Texto fornecido.
((

Nothing no Musicbox. Nada se criou e nada se perdeu, tudo se transformou

Foi na passada sexta-feira, sob a protecção do tecto curvo que cobre a entrada do Musicbox que se formaram alguns pequenos grupos que faziam prever uma sala menos composta. No entanto, a pontualidade e profissionalismo aos quais a Amplificasom nos habituou fez com que surgissem mais caras familiares quando a hora de ínicio se fez aproximar. À entrada ouvia-se falar inglês americano vindo da banca de merchandise e sentia-se a frescura de uma sala ainda por encher, cujo fim teve lugar com Ricardo Remédio a pisar o palco com o seu novo projecto às costas e, sem palavras, tornou calorenta a sala ao penetrar-nos os ouvidos com sons de Natureza Morta, que nos mergulharam num mar de agulhas e algodão que ora perfurava, ora afagava. Com uma actuação muito bem conseguida e com a sensação deixada de que se foi sujeito a uma transformação kafkiana – quando finalmente se foi expulso do mundo projectado por Ricardo Remédio, é fácil considerar-se este um projecto a ter em conta na cena musical electrónica portuguesa.

Para preencher o vazio deixado por Ricardo Remédio, foi pisado, pela primeira vez, um palco português pelos norte-americanos Nothing, aventureiros nas sonoridades do shoegaze, punk e post-rock. Chegaram há cerca de dois anos à atenção do mundo com o lançamento de Guilty of Everything, álbum que ainda antes do seu lançamento já tinha ouvintes colados às colunas em expectativa. Ex-membro da banda Horror Show e fundador dos Nothing, Domenic Palermo trouxe um legado punk/hardcore para o caldeirão que compõe este conjunto de quatro rapazes, contribuindo com um dos ingredientes que os torna numa banda de shoegaze que valha a pena escutar no meio de milhares.

))

Linhas de dados.
((

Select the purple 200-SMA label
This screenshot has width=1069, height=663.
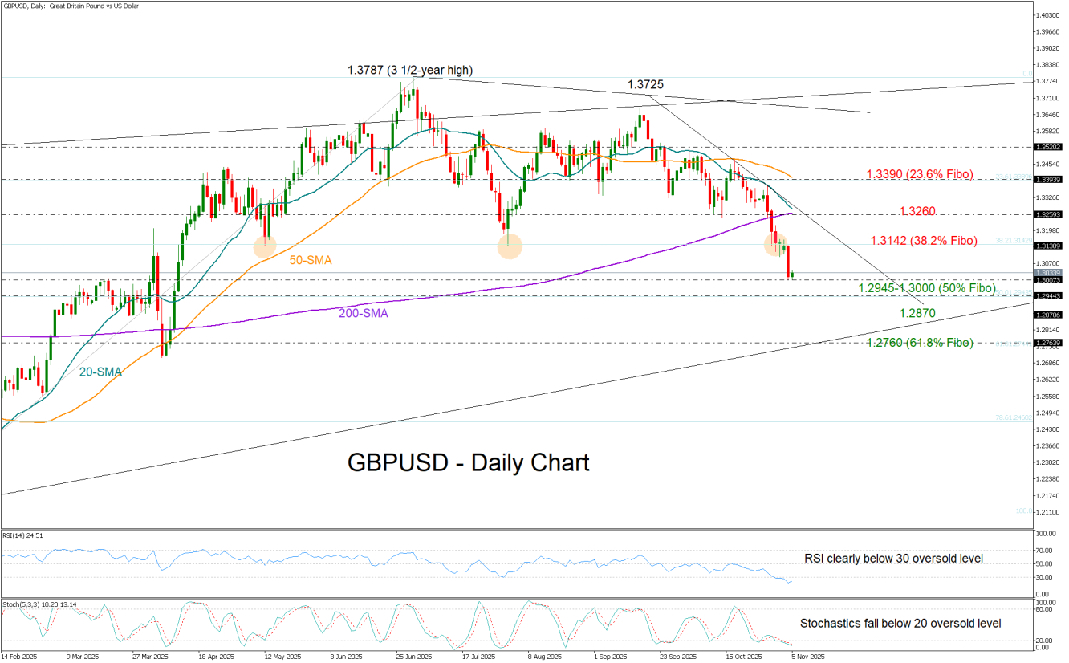(x=362, y=312)
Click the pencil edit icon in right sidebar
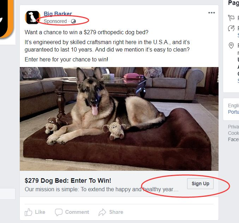 coord(231,28)

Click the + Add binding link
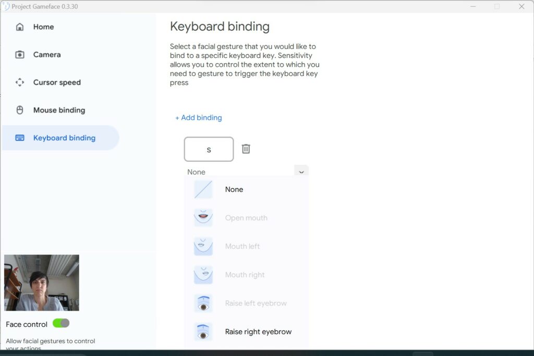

))

Requisitos do exercício.
• A. Reproduza fielmente o trecho da crítica ao concerto no Musicbox que vai desde "Para preencher o" até "meio de milhares.".
• B. Prossiga a crítica ao concerto no Musicbox a partir da última frase apresentada.

Respostas ao exercício.
• A.
Para preencher o vazio deixado por Ricardo Remédio, foi pisado, pela primeira vez, um palco português pelos norte-americanos Nothing, aventureiros nas sonoridades do shoegaze, punk e post-rock. Chegaram há cerca de dois anos à atenção do mundo com o lançamento de Guilty of Everything, álbum que ainda antes do seu lançamento já tinha ouvintes colados às colunas em expectativa. Ex-membro da banda Horror Show e fundador dos Nothing, Domenic Palermo trouxe um legado punk/hardcore para o caldeirão que compõe este conjunto de quatro rapazes, contribuindo com um dos ingredientes que os torna numa banda de shoegaze que valha a pena escutar no meio de milhares.

• B.
Guitarras fluentes na linguagem do barulho belo interpretam as melodias agridoces patentes em Tired of Tomorrow enquanto batidas ingénuas e simplistas dão ritmo às palavras de carácter idêntico, vocalizadas angelicalmente por ambos os guitarristas e que chegavam aos ouvidos dos presentes através de sopros de melancolia que faziam aos mesmos acreditar que não estavam debaixo de uma estrada, fechados numa sala, mas sim que estavam noutro local qualquer bem longe do Cais do Sodré. O primeiro contacto entre os Nothing e os portugueses foi um de algum humor, timidez e muita hospitalidade e, considerando que agora se conhecem melhor, esperamos avidamente por um segundo encontro.